Friday, Dec. 04, 1964

A Devil in Diapers

II Bidone. Round and solemn as a barrel of holy water, a fat old bishop (Broderick Crawford) rolls ponderously out of a big black automobile and stands staring at a huddle of Italian peasants. "My children," he informs them in a sanctimonious monotone, "I bring you tidings of great sorrow and good fortune. During the last war, a man was murdered and a treasure hidden on the land you own." The peasants, quivering with avarice, scuttle off to the appointed spot and dig up the treasure: an iron casket crammed with smoldering brilliants. "Worth at least six million lire," the bishop announces appreciatively. "But the church has no interest in them. By the terms of the murderer's will, they belong to you--on one condition: you must faithfully offer up 500 masses for the salvation of his miserable soul." The peasants turn pale. At 1,000 lire apiece, 500 masses would cost 500,000 lire! His Grace gravely agrees; the peasants ruefully remit. "Pax vobiscum," the bishop murmurs as his big black automobile rumbles off to Rome. On the way, however, the car stops. The bishop, round and lively as a barrel of Val-policella, rolls vigorously out and removes his vestments. Beneath them he is wearing a business suit--and on his face he is wearing a sly little smile.

The spectator smiles back. Obviously, the bishop is a bidone, a small-time swindler, and the camera has just watched him chouse some country chumpkins. But the spectator's smile does not last long.
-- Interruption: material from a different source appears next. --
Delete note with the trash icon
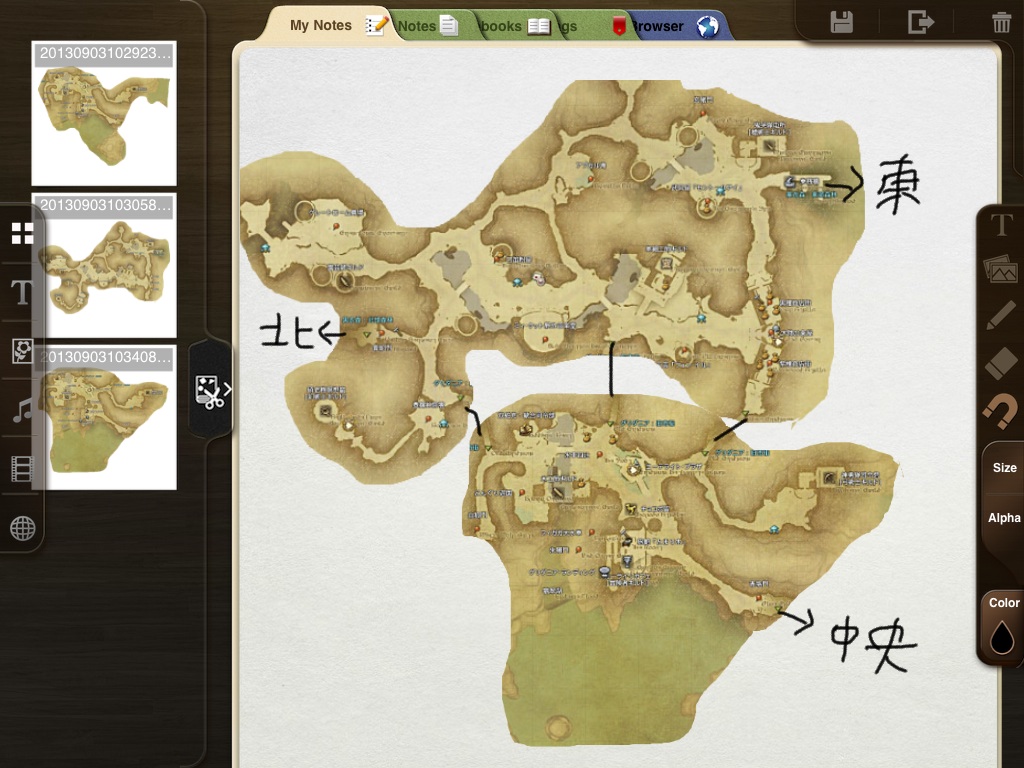 coord(1000,22)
II Bidone begins as a common Italian comedy of criminal errors but it ends as the tragedy of an aging wise guy.

If it were only that, II Bidone would seem no more than a fairly interesting failure. Fortunately, it possesses an extrinsic significance: it is the missing volume of Federico Fellini's famous "trilogy of solitude," the shambling and disreputable pseudo-masterpiece that started with La Strada (1954) and culminated in Le Notti di Cabiria (1957).
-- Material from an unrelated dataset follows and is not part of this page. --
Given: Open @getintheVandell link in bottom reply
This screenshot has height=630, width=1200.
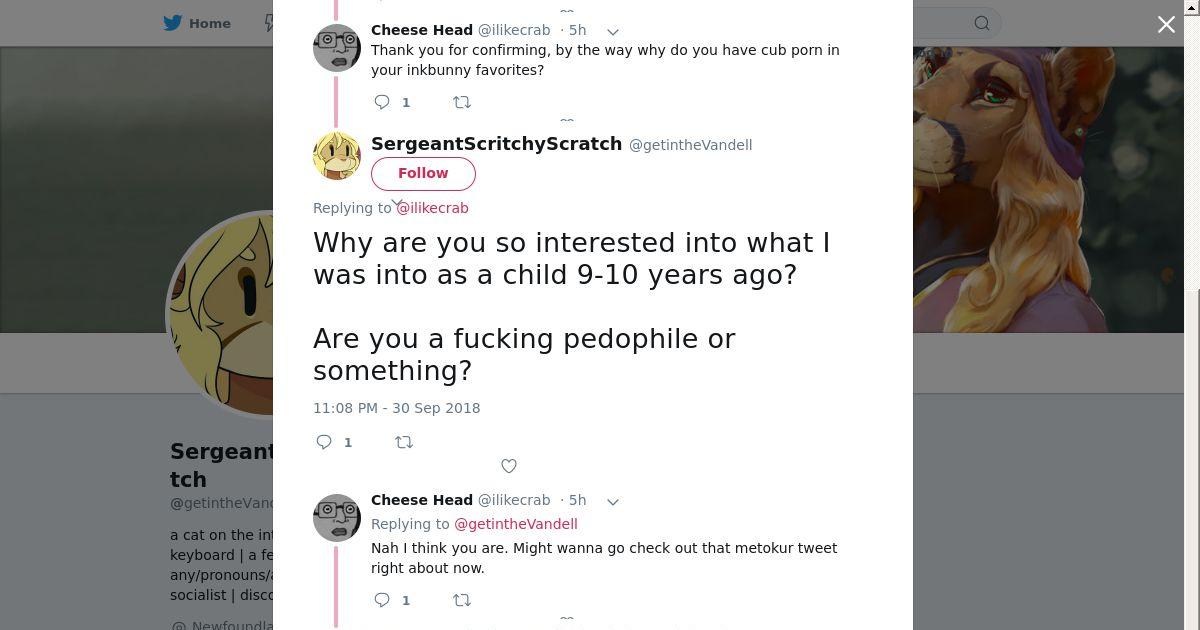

What's more, II Bidone is clearly the first fumbling version of Fellini's masterpiece--8%. As in 8%, the hero is a man divided against himself: a brilliant but soulless showman inhabited/inhibited by an amiable but infantile idealist.

Both elements are inferentially Fellini, and Fellini labors hugely to reconcile the contradiction. In II Bidone he fails: the showman dissolves into the infant, the infant becomes a sort of devil in diapers. But the failure is not final. In 8 1/2 the opposites attain a higher synthesis: in the infant the showman finds spiritual rebirth, in the showman the infant finds creative release.